A Mycobacterium tuberculosis rare variable antigen vaccine reduces lung pathology without affecting bacterial burdens

Mycobacterium tuberculosis is the leading cause of death globally due to a single infectious agent. Currently, no reliable vaccine against pulmonary tuberculosis, the primary adult disease caused by Mtb infection, exists. CD4 T cells are essential in protection against Mtb infection and inducing a protective CD4 T cell response remains the goal of most Mtb vaccines currently in testing. However, most Mtb T cell antigens do not exhibit antigenic variation, suggesting that T cell recognition does not drive selection of escape mutants. We utilized a set of antigens that do exhibit sequence diversity within human T cell epitopes and tested the impact of vaccination with these rare variable antigens (RVMA) using a DNA vaccine platform. We found vaccination with RVMA significantly alters the immune response to Mtb infection in both C57BL/6 and hypersusceptible SP140 ^-/- mice without reducing bacterial burdens.

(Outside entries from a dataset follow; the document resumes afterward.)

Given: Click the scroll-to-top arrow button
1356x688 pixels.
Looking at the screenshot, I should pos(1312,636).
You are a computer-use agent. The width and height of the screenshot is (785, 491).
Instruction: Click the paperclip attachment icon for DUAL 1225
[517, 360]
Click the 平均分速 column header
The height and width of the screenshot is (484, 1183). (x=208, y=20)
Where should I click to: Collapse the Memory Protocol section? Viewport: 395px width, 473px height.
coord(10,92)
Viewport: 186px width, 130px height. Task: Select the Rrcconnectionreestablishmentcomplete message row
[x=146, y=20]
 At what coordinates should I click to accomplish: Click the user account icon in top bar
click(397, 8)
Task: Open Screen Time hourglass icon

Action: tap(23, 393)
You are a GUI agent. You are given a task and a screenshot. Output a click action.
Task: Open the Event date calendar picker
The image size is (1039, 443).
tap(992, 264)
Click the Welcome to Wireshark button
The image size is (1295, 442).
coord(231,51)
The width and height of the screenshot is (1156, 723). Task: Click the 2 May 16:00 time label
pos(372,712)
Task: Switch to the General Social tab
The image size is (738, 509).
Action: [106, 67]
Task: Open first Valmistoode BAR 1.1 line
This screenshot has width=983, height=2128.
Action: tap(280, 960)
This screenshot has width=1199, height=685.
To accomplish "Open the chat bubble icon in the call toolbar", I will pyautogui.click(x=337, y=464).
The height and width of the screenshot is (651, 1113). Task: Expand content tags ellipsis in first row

RVMA vaccination of hypersusceptible SP140 ^-/- animals prevented necrosis and altered the lesion composition reducing tissue damage and increasing CD4 T cell distribution. Reductions in pathology were associated with increases in RORγt-expressing CD4 T cells and decreases in monocyte-derived cells in the lungs prior to the development of necrotic lesions. These results suggest T cell responses to certain antigens may be involved in preventing pathology without significantly changing bacterial burdens.